- _What the task asks_: The answer must be the full set of records, repeated exactly.
(Given data Opens)
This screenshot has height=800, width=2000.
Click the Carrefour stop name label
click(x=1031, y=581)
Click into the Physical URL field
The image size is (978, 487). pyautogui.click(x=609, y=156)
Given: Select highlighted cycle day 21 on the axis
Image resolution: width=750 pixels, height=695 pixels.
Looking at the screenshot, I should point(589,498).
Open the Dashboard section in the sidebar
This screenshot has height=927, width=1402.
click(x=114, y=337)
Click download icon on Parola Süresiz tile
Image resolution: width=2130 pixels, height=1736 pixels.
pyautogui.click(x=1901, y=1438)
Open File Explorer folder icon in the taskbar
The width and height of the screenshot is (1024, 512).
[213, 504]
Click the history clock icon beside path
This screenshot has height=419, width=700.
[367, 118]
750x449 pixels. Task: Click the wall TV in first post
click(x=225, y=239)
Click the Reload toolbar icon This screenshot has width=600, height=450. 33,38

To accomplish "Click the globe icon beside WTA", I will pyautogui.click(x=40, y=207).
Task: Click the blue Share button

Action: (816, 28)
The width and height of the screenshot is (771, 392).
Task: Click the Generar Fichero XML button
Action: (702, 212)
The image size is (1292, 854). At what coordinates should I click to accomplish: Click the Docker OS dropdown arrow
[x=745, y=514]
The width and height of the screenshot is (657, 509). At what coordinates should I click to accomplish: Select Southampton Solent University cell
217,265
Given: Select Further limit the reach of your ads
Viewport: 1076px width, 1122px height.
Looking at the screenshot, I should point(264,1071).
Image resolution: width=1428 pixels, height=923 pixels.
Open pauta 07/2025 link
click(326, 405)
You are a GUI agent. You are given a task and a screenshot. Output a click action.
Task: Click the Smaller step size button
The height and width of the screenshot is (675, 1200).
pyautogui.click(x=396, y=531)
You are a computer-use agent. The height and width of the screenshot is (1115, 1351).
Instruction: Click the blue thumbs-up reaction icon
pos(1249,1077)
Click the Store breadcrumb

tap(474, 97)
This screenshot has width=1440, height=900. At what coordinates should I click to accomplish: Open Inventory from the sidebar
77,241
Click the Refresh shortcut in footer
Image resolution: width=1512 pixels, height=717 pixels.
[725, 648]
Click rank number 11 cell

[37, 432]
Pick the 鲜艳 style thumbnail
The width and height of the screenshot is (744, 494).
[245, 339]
(Given data Closes)
- _Response to this task_:
This screenshot has height=800, width=2000.
Click the Carrefour stop name label
click(x=1031, y=581)
Click into the Physical URL field
The image size is (978, 487). pyautogui.click(x=609, y=156)
Given: Select highlighted cycle day 21 on the axis
Image resolution: width=750 pixels, height=695 pixels.
Looking at the screenshot, I should point(589,498).
Open the Dashboard section in the sidebar
This screenshot has height=927, width=1402.
click(x=114, y=337)
Click download icon on Parola Süresiz tile
Image resolution: width=2130 pixels, height=1736 pixels.
pyautogui.click(x=1901, y=1438)
Open File Explorer folder icon in the taskbar
The width and height of the screenshot is (1024, 512).
[213, 504]
Click the history clock icon beside path
This screenshot has height=419, width=700.
[367, 118]
750x449 pixels. Task: Click the wall TV in first post
click(x=225, y=239)
Click the Reload toolbar icon This screenshot has width=600, height=450. 33,38

To accomplish "Click the globe icon beside WTA", I will pyautogui.click(x=40, y=207).
Task: Click the blue Share button

Action: (816, 28)
The width and height of the screenshot is (771, 392).
Task: Click the Generar Fichero XML button
Action: (702, 212)
The image size is (1292, 854). At what coordinates should I click to accomplish: Click the Docker OS dropdown arrow
[x=745, y=514]
The width and height of the screenshot is (657, 509). At what coordinates should I click to accomplish: Select Southampton Solent University cell
217,265
Given: Select Further limit the reach of your ads
Viewport: 1076px width, 1122px height.
Looking at the screenshot, I should point(264,1071).
Image resolution: width=1428 pixels, height=923 pixels.
Open pauta 07/2025 link
click(326, 405)
You are a GUI agent. You are given a task and a screenshot. Output a click action.
Task: Click the Smaller step size button
The height and width of the screenshot is (675, 1200).
pyautogui.click(x=396, y=531)
You are a computer-use agent. The height and width of the screenshot is (1115, 1351).
Instruction: Click the blue thumbs-up reaction icon
pos(1249,1077)
Click the Store breadcrumb

tap(474, 97)
This screenshot has width=1440, height=900. At what coordinates should I click to accomplish: Open Inventory from the sidebar
77,241
Click the Refresh shortcut in footer
Image resolution: width=1512 pixels, height=717 pixels.
[725, 648]
Click rank number 11 cell

[37, 432]
Pick the 鲜艳 style thumbnail
The width and height of the screenshot is (744, 494).
[245, 339]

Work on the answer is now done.